■ Working data ■
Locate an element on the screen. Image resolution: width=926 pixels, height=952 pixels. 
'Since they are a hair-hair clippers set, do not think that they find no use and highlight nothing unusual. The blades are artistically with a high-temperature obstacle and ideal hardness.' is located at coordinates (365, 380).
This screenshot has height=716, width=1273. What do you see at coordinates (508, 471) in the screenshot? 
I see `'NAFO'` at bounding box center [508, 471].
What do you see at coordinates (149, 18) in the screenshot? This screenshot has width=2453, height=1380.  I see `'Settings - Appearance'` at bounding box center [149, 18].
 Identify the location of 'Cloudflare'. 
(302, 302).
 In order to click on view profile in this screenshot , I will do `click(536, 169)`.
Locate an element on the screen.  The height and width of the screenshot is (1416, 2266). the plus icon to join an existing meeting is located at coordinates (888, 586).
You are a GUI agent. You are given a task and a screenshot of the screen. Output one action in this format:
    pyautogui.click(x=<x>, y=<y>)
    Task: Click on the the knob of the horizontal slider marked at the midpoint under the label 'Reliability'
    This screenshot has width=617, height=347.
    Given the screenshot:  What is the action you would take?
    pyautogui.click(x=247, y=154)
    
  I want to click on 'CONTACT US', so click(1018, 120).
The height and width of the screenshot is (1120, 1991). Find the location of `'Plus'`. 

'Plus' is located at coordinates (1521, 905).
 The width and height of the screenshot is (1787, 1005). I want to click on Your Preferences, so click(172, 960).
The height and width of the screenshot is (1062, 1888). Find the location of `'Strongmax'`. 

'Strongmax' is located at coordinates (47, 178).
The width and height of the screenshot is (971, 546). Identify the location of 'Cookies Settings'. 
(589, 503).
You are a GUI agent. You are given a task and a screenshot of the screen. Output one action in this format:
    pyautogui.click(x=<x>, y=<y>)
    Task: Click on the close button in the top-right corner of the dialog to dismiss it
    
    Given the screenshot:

■ Aim of the exercise ■
Convert the lines above into a JSON list of strings, one string per line, with blank lines left out.

■ Answer for the task ■
[
  "Locate an element on the screen. Image resolution: width=926 pixels, height=952 pixels. ",
  "'Since they are a hair-hair clippers set, do not think that they find no use and highlight nothing unusual. The blades are artistically with a high-temperature obstacle and ideal hardness.' is located at coordinates (365, 380).",
  "This screenshot has height=716, width=1273. What do you see at coordinates (508, 471) in the screenshot? ",
  "I see `'NAFO'` at bounding box center [508, 471].",
  "What do you see at coordinates (149, 18) in the screenshot? This screenshot has width=2453, height=1380.  I see `'Settings - Appearance'` at bounding box center [149, 18].",
  " Identify the location of 'Cloudflare'. ",
  "(302, 302).",
  " In order to click on view profile in this screenshot , I will do `click(536, 169)`.",
  "Locate an element on the screen.  The height and width of the screenshot is (1416, 2266). the plus icon to join an existing meeting is located at coordinates (888, 586).",
  "You are a GUI agent. You are given a task and a screenshot of the screen. Output one action in this format:",
  "    pyautogui.click(x=<x>, y=<y>)",
  "    Task: Click on the the knob of the horizontal slider marked at the midpoint under the label 'Reliability'",
  "    This screenshot has width=617, height=347.",
  "    Given the screenshot:  What is the action you would take?",
  "    pyautogui.click(x=247, y=154)",
  "  I want to click on 'CONTACT US', so click(1018, 120).",
  "The height and width of the screenshot is (1120, 1991). Find the location of `'Plus'`. ",
  "'Plus' is located at coordinates (1521, 905).",
  " The width and height of the screenshot is (1787, 1005). I want to click on Your Preferences, so click(172, 960).",
  "The height and width of the screenshot is (1062, 1888). Find the location of `'Strongmax'`. ",
  "'Strongmax' is located at coordinates (47, 178).",
  "The width and height of the screenshot is (971, 546). Identify the location of 'Cookies Settings'. ",
  "(589, 503).",
  "You are a GUI agent. You are given a task and a screenshot of the screen. Output one action in this format:",
  "    pyautogui.click(x=<x>, y=<y>)",
  "    Task: Click on the close button in the top-right corner of the dialog to dismiss it",
  "    Given the screenshot:"
]